Your goal: What lines in the material hold the string "ermittelt"? Copy out each of them.

(Exercise material Opens)

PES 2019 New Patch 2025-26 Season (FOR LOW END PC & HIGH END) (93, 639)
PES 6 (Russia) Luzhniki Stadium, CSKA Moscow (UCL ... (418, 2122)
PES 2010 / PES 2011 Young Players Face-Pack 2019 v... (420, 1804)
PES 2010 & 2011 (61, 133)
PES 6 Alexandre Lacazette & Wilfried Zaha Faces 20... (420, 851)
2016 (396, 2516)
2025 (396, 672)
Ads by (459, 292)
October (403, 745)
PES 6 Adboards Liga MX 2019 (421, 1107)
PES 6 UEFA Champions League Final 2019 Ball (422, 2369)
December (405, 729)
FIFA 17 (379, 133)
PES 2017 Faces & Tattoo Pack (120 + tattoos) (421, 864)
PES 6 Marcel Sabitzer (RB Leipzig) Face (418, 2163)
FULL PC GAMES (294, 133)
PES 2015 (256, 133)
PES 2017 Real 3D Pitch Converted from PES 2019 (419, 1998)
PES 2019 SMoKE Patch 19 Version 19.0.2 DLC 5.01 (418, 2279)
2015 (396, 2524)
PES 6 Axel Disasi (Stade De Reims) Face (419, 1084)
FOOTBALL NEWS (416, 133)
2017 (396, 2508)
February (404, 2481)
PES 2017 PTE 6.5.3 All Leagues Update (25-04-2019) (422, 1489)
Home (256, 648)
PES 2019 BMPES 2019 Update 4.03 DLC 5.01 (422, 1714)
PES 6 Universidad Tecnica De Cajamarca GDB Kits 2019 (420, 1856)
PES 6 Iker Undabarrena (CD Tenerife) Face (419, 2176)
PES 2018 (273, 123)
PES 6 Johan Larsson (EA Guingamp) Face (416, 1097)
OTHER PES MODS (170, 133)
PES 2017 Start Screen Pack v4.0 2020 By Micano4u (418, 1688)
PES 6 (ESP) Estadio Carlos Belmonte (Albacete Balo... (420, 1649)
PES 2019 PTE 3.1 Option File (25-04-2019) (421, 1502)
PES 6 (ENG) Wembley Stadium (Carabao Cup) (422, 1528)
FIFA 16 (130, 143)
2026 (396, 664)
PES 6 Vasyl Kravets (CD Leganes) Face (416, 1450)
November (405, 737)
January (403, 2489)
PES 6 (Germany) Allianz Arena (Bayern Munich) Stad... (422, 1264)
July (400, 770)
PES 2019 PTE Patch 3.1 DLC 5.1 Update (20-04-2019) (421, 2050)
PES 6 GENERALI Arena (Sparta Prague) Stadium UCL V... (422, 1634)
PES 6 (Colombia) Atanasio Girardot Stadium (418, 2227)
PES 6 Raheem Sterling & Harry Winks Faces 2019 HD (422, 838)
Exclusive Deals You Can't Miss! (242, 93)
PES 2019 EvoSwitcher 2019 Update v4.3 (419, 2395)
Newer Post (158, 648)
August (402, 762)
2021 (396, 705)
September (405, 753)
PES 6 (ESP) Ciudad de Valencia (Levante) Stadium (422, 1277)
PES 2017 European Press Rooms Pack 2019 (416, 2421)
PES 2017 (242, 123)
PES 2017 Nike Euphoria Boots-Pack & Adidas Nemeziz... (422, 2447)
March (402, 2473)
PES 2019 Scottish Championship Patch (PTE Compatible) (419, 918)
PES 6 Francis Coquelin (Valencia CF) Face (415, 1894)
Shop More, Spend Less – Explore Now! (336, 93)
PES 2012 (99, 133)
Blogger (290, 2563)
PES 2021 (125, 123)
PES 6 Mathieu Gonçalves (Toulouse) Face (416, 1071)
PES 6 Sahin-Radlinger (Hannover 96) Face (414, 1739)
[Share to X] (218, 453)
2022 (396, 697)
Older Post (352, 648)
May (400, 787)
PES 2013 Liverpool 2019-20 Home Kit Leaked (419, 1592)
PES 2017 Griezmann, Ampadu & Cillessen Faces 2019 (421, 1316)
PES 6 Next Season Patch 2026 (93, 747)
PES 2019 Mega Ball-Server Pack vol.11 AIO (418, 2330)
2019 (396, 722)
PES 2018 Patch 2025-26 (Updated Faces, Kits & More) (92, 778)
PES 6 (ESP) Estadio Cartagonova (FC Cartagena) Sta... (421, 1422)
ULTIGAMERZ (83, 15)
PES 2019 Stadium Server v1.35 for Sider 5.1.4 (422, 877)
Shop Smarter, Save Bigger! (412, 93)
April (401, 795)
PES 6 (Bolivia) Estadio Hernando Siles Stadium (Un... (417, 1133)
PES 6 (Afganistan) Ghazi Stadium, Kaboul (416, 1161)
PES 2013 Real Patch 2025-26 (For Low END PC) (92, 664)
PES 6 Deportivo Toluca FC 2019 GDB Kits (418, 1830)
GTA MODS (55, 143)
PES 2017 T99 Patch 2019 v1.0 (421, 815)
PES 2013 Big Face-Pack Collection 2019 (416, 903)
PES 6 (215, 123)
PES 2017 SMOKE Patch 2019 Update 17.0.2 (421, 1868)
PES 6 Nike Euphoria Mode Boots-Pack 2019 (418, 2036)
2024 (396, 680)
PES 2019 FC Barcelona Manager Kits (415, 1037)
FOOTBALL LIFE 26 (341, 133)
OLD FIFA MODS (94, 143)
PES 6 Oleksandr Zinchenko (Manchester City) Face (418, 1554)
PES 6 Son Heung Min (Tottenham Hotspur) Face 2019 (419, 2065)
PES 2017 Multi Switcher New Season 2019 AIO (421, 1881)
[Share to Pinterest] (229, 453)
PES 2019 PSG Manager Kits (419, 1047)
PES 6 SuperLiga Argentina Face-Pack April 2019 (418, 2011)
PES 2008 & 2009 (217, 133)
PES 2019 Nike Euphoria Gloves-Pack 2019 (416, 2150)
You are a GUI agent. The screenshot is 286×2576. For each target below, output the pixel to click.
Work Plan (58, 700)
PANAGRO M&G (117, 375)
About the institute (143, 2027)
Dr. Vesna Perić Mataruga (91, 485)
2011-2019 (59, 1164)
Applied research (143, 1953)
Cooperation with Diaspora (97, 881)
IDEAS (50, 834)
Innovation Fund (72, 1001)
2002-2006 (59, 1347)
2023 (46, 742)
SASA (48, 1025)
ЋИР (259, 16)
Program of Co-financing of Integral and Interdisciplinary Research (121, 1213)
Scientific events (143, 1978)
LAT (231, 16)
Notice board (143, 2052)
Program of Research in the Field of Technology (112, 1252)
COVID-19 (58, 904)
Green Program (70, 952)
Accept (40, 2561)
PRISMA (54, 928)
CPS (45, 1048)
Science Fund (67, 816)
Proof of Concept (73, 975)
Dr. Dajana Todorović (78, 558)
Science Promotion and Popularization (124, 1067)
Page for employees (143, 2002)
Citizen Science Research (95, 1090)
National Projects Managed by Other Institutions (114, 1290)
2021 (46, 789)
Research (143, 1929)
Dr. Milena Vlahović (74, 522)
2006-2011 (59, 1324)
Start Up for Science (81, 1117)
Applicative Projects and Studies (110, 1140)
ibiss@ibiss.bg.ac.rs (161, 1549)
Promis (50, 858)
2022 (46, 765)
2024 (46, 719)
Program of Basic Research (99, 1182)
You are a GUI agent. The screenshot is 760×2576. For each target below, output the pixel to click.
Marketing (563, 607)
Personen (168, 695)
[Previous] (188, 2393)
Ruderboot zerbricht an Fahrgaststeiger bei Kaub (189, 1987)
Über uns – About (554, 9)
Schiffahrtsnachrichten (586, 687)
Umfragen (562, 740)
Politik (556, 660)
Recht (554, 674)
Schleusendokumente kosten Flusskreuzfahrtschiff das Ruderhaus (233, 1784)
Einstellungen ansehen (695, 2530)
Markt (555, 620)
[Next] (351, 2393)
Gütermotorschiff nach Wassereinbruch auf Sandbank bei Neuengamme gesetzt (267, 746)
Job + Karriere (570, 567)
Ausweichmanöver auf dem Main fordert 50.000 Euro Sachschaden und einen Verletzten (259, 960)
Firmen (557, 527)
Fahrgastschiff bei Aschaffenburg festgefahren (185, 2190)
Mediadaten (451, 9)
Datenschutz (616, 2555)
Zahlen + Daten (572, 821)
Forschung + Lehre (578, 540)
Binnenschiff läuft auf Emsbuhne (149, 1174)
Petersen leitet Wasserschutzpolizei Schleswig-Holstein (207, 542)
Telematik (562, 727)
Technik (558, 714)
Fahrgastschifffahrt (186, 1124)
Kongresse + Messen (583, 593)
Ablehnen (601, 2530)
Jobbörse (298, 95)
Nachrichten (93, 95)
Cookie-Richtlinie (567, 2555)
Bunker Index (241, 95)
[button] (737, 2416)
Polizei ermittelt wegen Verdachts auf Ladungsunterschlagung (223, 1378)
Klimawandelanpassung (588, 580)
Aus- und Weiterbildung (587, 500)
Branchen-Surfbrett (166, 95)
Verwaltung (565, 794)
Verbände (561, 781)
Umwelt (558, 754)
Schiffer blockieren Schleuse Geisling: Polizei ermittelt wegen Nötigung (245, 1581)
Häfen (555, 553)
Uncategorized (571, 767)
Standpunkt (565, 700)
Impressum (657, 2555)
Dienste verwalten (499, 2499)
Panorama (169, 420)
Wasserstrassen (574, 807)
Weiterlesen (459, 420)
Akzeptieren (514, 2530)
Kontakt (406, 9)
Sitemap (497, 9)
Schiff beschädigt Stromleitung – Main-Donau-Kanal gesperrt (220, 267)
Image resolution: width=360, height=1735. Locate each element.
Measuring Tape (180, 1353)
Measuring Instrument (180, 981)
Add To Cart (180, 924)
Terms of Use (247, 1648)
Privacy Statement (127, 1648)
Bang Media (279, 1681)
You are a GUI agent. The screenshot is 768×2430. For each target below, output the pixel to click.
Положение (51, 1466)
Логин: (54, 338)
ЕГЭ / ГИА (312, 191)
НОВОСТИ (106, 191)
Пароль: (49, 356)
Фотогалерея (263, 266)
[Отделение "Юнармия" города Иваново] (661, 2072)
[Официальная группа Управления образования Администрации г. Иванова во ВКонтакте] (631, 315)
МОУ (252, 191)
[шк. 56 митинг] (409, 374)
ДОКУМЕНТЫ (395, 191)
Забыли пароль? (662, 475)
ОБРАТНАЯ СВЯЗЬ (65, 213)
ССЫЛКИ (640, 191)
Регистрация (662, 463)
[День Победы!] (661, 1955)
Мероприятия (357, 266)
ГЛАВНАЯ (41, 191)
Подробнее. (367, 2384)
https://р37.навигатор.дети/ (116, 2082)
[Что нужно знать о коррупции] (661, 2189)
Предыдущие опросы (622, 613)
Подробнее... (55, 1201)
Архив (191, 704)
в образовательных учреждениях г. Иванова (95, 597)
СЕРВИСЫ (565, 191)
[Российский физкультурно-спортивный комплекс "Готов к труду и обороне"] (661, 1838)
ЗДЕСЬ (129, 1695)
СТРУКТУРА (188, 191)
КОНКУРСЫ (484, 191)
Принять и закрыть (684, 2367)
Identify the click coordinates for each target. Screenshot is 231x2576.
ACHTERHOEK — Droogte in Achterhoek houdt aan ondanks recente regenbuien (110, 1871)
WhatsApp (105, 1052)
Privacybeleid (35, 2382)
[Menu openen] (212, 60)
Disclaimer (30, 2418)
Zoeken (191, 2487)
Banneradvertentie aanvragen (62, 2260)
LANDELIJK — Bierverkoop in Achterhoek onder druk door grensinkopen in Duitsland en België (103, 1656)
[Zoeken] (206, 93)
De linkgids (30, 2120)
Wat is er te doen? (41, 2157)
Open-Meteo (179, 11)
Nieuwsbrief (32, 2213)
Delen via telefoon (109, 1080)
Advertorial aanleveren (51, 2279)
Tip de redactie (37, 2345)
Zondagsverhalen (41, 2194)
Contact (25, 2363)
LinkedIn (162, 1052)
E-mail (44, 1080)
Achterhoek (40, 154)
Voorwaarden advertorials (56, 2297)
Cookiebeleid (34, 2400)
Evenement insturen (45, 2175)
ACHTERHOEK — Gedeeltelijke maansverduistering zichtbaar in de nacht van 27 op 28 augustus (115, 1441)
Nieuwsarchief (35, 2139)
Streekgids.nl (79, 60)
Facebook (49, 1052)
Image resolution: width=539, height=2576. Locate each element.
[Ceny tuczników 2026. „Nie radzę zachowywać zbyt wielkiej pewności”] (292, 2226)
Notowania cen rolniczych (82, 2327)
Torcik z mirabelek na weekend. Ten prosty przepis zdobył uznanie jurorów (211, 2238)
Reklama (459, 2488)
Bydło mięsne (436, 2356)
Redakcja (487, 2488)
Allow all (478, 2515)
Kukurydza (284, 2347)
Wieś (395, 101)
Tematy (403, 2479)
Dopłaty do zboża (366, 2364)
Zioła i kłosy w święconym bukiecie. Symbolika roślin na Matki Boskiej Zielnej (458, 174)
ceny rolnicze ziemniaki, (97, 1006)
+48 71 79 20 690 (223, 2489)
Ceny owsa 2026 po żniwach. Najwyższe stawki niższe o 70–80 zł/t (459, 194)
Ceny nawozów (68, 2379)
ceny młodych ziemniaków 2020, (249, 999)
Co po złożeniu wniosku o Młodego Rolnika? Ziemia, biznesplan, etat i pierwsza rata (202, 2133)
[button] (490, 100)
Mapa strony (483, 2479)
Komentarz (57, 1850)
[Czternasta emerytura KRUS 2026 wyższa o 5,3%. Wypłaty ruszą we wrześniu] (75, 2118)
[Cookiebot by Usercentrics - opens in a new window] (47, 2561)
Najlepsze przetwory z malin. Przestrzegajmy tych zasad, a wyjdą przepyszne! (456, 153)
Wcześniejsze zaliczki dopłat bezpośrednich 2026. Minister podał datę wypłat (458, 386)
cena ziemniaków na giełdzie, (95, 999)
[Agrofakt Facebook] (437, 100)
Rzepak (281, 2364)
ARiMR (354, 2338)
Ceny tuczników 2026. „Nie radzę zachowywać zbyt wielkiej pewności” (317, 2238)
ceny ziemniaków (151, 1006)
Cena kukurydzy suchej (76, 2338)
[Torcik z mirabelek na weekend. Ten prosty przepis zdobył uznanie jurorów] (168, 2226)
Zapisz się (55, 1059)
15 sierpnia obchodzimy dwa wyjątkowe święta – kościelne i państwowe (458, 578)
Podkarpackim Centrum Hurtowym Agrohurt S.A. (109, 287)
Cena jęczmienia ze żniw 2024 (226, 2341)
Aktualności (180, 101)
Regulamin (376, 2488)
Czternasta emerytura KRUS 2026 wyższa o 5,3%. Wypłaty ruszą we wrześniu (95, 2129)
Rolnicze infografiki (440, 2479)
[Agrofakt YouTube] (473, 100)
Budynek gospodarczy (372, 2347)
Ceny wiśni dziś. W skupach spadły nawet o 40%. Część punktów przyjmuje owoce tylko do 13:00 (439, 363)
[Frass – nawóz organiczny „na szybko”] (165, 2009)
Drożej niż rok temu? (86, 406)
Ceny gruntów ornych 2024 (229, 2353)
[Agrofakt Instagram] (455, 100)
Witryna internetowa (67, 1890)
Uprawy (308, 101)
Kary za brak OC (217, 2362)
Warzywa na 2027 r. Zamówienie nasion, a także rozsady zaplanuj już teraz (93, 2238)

(Exercise material Closes)

Answer box:
Polizei ermittelt wegen Verdachts auf Ladungsunterschlagung (223, 1378)
Schiffer blockieren Schleuse Geisling: Polizei ermittelt wegen Nötigung (245, 1581)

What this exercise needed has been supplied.